The software defined vehicle era

How ECU Architecture, In Vehicle Networks, and Intelligent Mobility Are Evolving**

According to Future Market Insights, the global Automotive Electronic Control Unit (ECU) market is projected to grow from USD 69 billion in 2025 to more than USD 120 billion by 2035, representing a compound annual growth rate (CAGR) of 5.7%.

Behind this growth is a fundamental transformation of the automotive industry. Vehicles are no longer purely mechanical systems—they are rapidly evolving into highly connected, software defined intelligent mobility platforms.
 

From Mechanical Systems to Software Defined Vehicles

As software becomes the core driver of vehicle innovation, ECUs play a critical role in enabling intelligence, connectivity, and scalability. Modern vehicles increasingly rely on software to manage functions such as advanced driver assistance, infotainment, powertrain optimization, and autonomous driving.

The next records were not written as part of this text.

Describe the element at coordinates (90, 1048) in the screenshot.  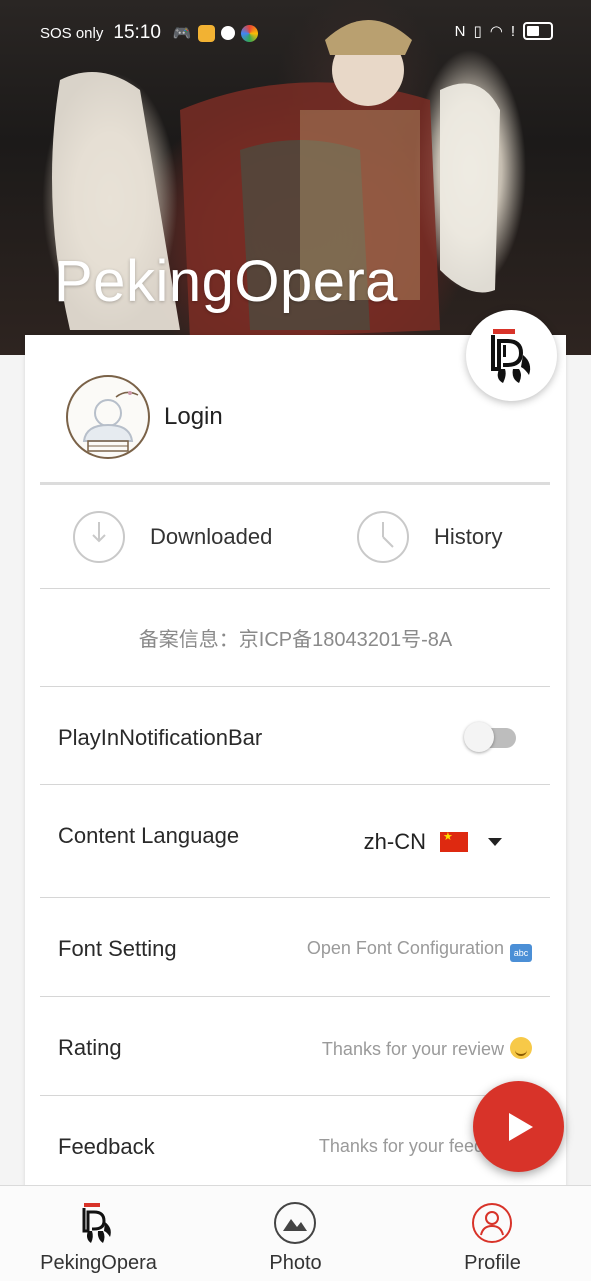
I see `rating-label: Rating` at that location.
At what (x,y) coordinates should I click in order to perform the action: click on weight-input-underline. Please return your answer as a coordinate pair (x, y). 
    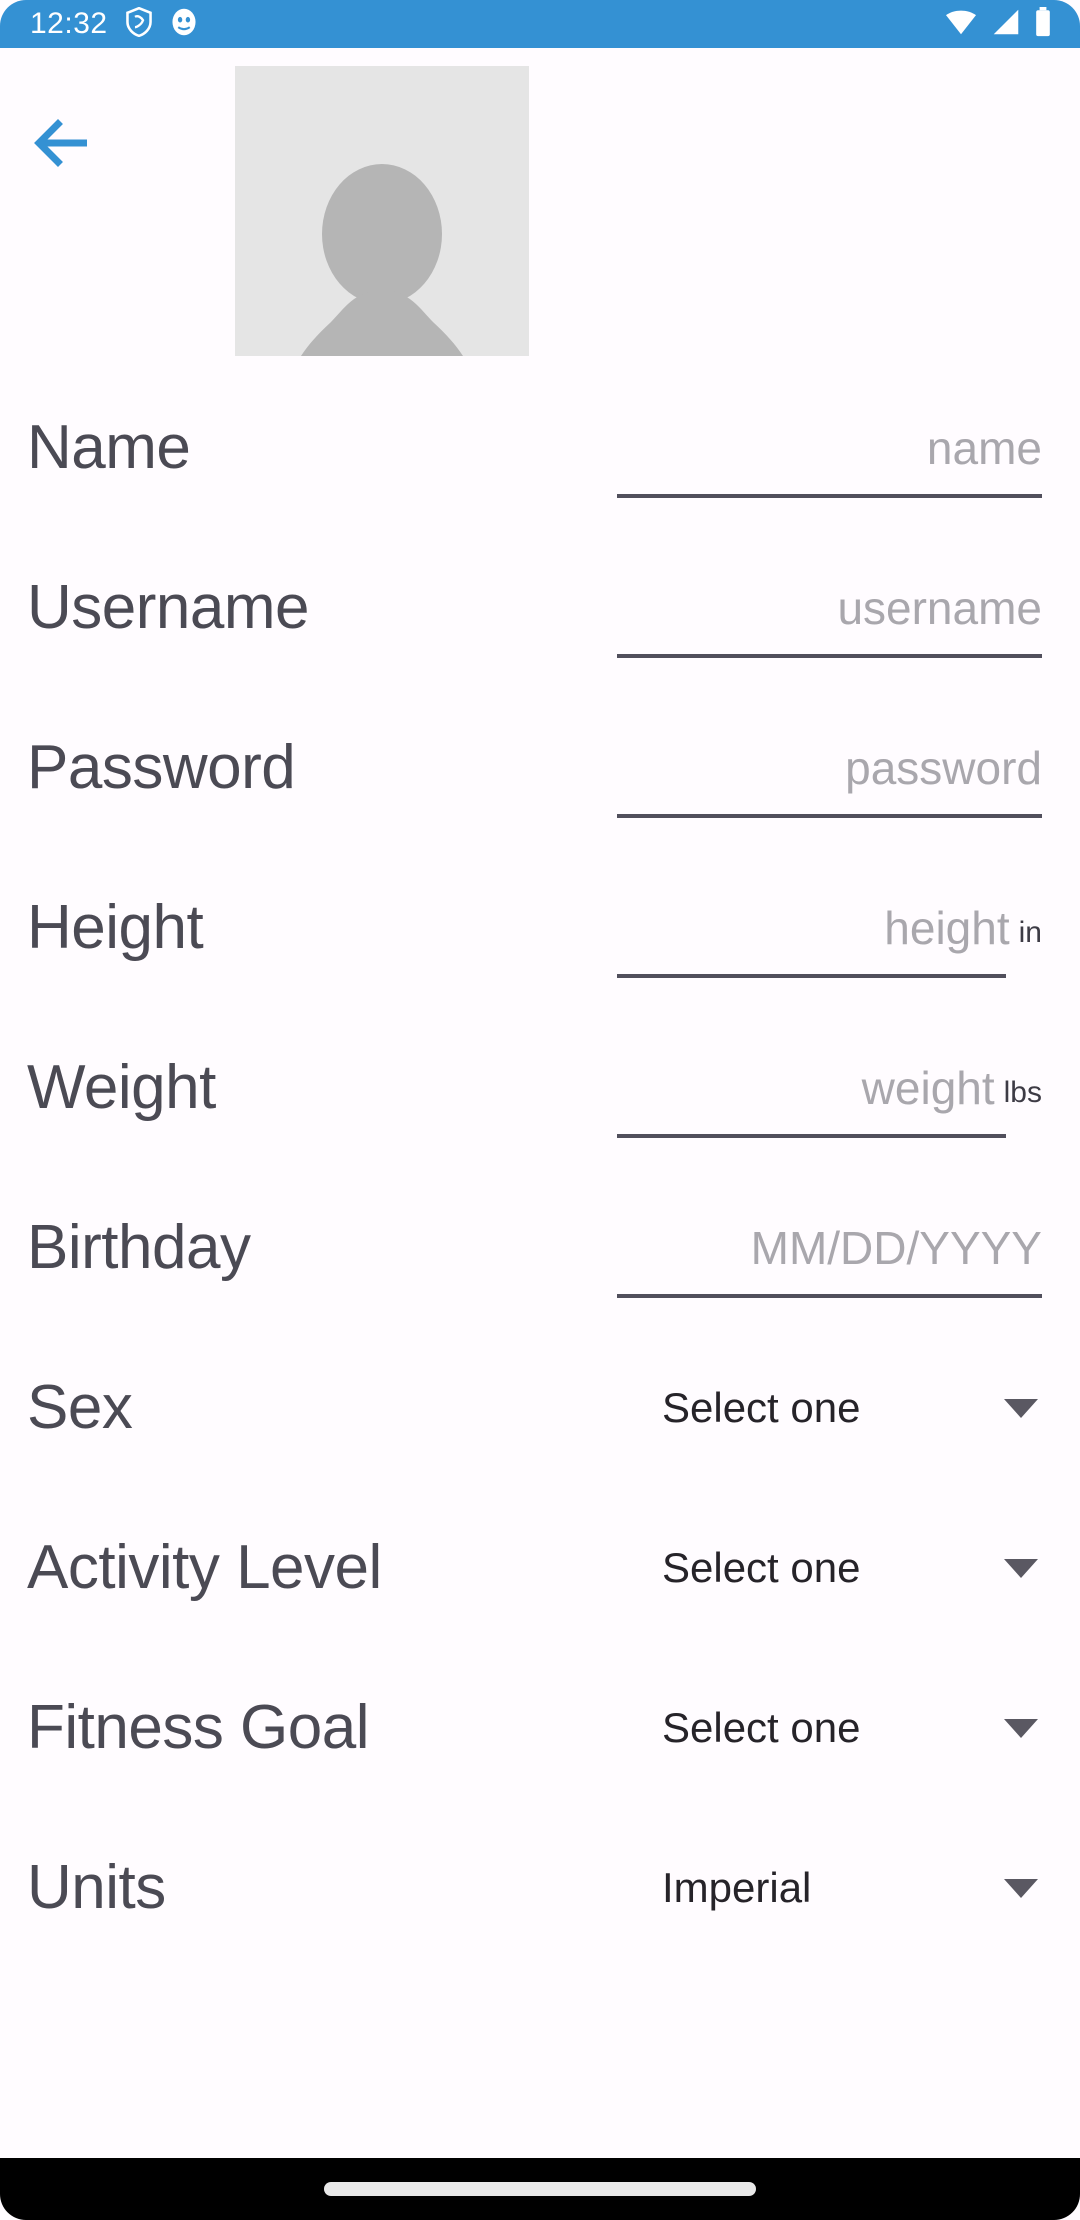
    Looking at the image, I should click on (812, 1136).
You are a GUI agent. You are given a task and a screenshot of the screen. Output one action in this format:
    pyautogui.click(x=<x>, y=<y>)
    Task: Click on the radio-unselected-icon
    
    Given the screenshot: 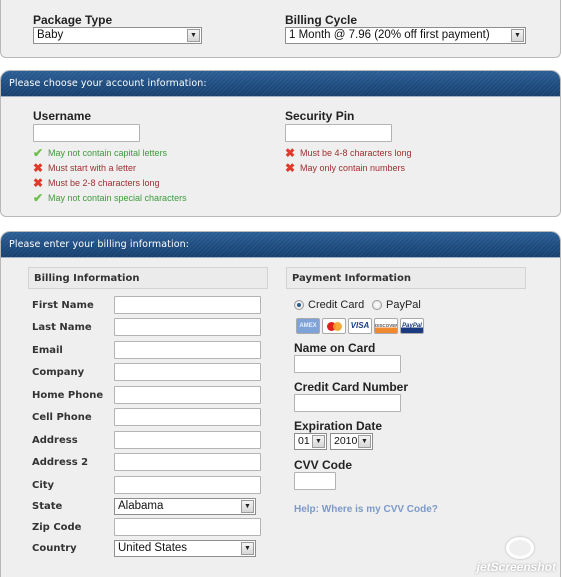 What is the action you would take?
    pyautogui.click(x=377, y=305)
    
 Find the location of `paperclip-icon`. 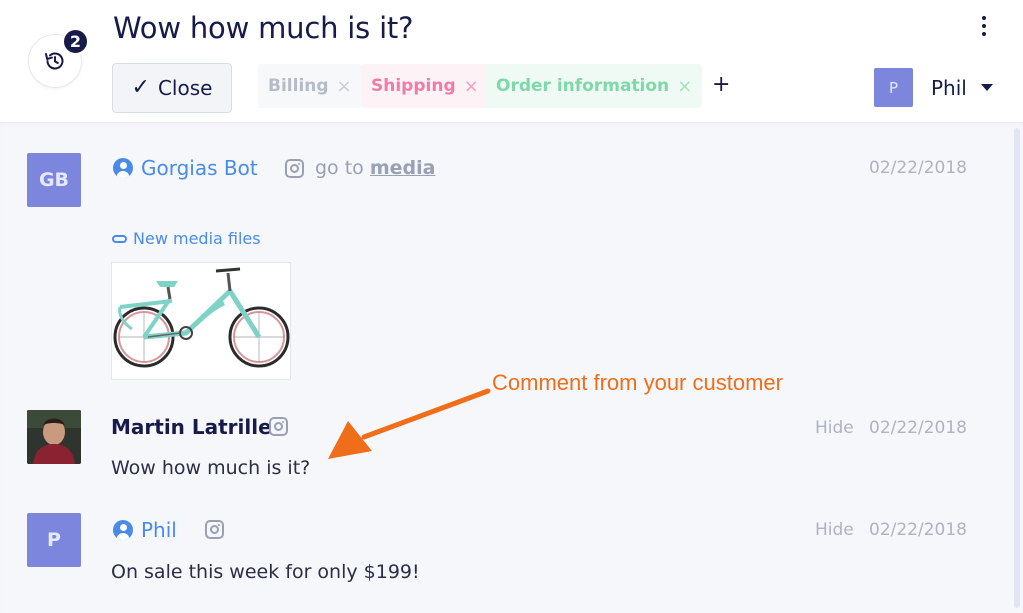

paperclip-icon is located at coordinates (120, 238).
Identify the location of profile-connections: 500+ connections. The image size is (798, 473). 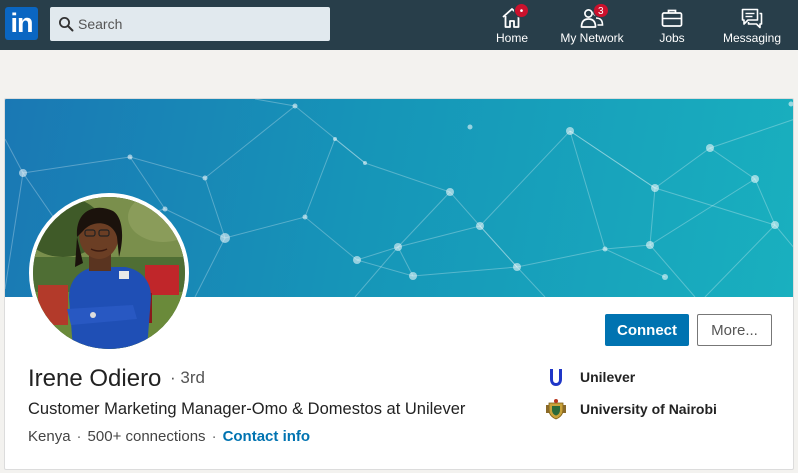
(147, 436).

This shift toward software defined vehicles is reshaping how electronic architectures are designed, integrated, and scaled across platforms.
 

A Paradigm Shift in ECU Architecture: From Distributed to Zonal Design

Over the past several decades, automotive electronic systems have evolved from relatively simple designs into highly complex architectures. In the past, a single vehicle could contain more than 150 ECUs, each dedicated to a specific function and operating largely in isolation.

While this distributed approach enabled functional expansion, it also introduced major challenges:

• Increasing wiring complexity and vehicle weight
• Higher system costs
• Limited scalability and integration efficiency

To address these issues, the industry is transitioning toward Zonal Architecture. By using Automotive Ethernet as a high speed backbone, multiple ECU functions can be consolidated into zonal controllers or centralized computing units. This approach significantly reduces wiring complexity and enables greater flexibility through software based configuration.

As a result, vehicle functions can increasingly be delivered as software services, laying the foundation for over the air (OTA) updates, faster innovation cycles, and the long term evolution toward autonomous driving.

The Evolution of In Vehicle Networks: Speed, Determinism, and Specialized Protocols

The integration of ECUs would not be possible without advances in in vehicle networking. The rapid growth of ADAS, autonomous driving, and infotainment systems has driven a dramatic increase in data bandwidth requirements—far beyond the capabilities of traditional CAN buses.

Automotive Ethernet has emerged as the backbone of next generation vehicle networks, offering high bandwidth and cost efficiency. Its Time Sensitive Networking (TSN) features provide deterministic communication, which is essential for safety critical applications such as automated driving.

At the same time, specialized high speed applications have led to the development of purpose built protocols. MIPI A PHY, for example, enables asymmetric point to point communication with data rates of up to 16 Gbps over unshielded twisted pair cables. With native support for camera (CSI 2) and display (DSI 2) interfaces, it delivers an efficient, dedicated data path for ADAS sensors and display systems.
 

Beyond Passenger Cars: ECU Intelligence in Off Highway Vehicles

The evolution of ECU technology is not limited to passenger vehicles. Off highway vehicles used in agriculture, mining, and construction are also undergoing rapid digitalization and intelligence upgrades.

These vehicles typically operate in harsh environments and must support complex, multi tasking operations. As a result, they demand:

• High ECU reliability and durability
• Increased computing performance
• Flexible and robust software architectures

A modern agricultural seeder, for example, integrates ECUs for satellite navigation, autonomous driving, engine torque vectoring, and hydraulic system management. These systems must dynamically adapt to different seeds, soil conditions, and operating modes.

Such applications require not only high performance processors designed for extreme conditions, but also reliable in vehicle networking to enable seamless data exchange between ECUs and real time data uploads to farm management systems—supporting end to end digital and intelligent operations.
 

Avnet’s Role: Enabling Intelligent Mobility Through Integrated Solutions

As the automotive industry accelerates toward a software defined future, Avnet, as a global technology distributor and solutions provider, is deeply engaged in this transformation.

Avnet supports customers across the entire value chain—from core hardware components to system level software—helping enable efficient collaboration between vehicles, infrastructure, cloud platforms, and users to create safer, smarter, and more personalized mobility experiences.
In the ADAS domain, Avnet provides development and support for solutions including:

• High performance MCUs, MPUs, and PMICs
• Camera modules, radar systems, and Automotive Ethernet connectivity
• Driver monitoring systems leveraging facial recognition and behavior analysis

By combining advanced sensor fusion algorithms with control and planning strategies, Avnet helps customers build systems that meet the highest functional safety requirements.

At this pivotal moment in automotive transformation, Avnet continues to collaborate openly with global ecosystem partners—driving innovation, overcoming technical and commercial challenges, and accelerating the arrival of autonomous driving and intelligent mobility.